Tout aussi dangereuse est la forme d’amnésie historique qui en est venue à dominer aujourd’hui notre paysage politique et culturel. Cet oubli organisé vient alimenter une pédagogie fondée sur une ignorance forgée qui donne la priorité à l’émotion sur la raison et au spectacle sur la vérité. Dans ce processus, l’histoire est fragmentée et déformée, ce qui rend pratiquement impossible la construction d’une compréhension cohérente du passé. En conséquence, les institutions publiques – en particulier l’éducation – sont fragilisées, la pensée critique et la responsabilité sociale cédant la place à des récits superficiels et sensationnalistes. L’enseignement supérieur, qui était autrefois un bastion pour le développement de la culture civique ainsi que pour répondre à l’impératif moral de prendre conscience de notre rôle en tant qu’individus et acteurs sociaux, est aujourd’hui attaqué par des forces qui cherchent à effacer de la mémoire collective les progrès sociaux et politiques du passé. Des personnages comme Trump incarnent cette menace, car ils s’efforcent d’effacer le souvenir des progrès accomplis au nom de l’égalité, de la justice et de la dignité humaine. Cette attaque menée contre la mémoire historique et la rigueur intellectuelle frappe au cœur même de la démocratie.
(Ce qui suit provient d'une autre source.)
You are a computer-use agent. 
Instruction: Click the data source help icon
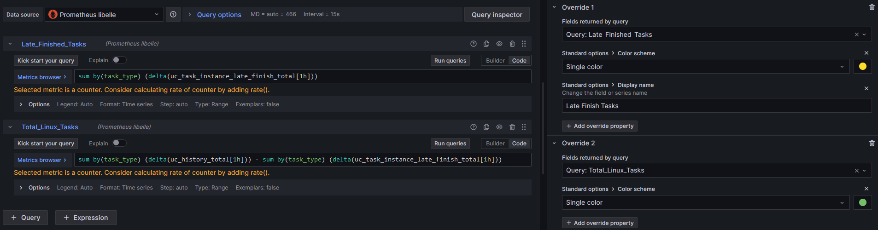(173, 14)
Lorsque nous autorisons l’effacement de l’histoire et l’affaiblissement de la pensée critique, nous prenons le risque de voir se perdre les idéaux dont la démocratie est porteuse : la justice, l’égalité et la responsabilité.

Une démocratie ne peut prospérer en l’absence de citoyens éclairés et investis, capables d’interroger, de remettre en question et de réimaginer un avenir différent du présent. Sans eux, la notion même de démocratie devient un idéal creux et sans âme – une illusion de liberté dépourvue de toute vérité ou de responsabilité. Dans ce contexte, l’éducation n’est pas simplement un outil de transmission de la connaissance ; elle est le fondement et la pierre angulaire de la conscience politique. Être éduqué, être citoyen, cela ne consiste pas à être neutre ou passif – il s’agit au contraire de s’engager de manière vitale, active, politique et morale dans le monde, en s’appuyant sur la pensée critique et le potentiel de la démocratie. C’est reconnaître que le fait d’apprendre et le fait d’être citoyen sont inextricables. Dépouiller l’éducation de son pouvoir critique, c’est priver la démocratie de son potentiel de transformation.

Pour faire face à la violence de l’oubli, il faut changer notre façon d’aborder l’histoire. Les intellectuels, les éducateurs et les militants doivent assumer la responsabilité de réintroduire les vérités douloureuses du passé dans le discours public. Il ne s’agit pas de s’attarder sur le passé pour lui-même, mais de comprendre sa pertinence pour le présent et l’avenir. Pour briser les cycles de la violence, la société doit veiller à perpétuer le souvenir, non seulement pour garder la mémoire, mais aussi en tant qu’instrument essentiel de progrès.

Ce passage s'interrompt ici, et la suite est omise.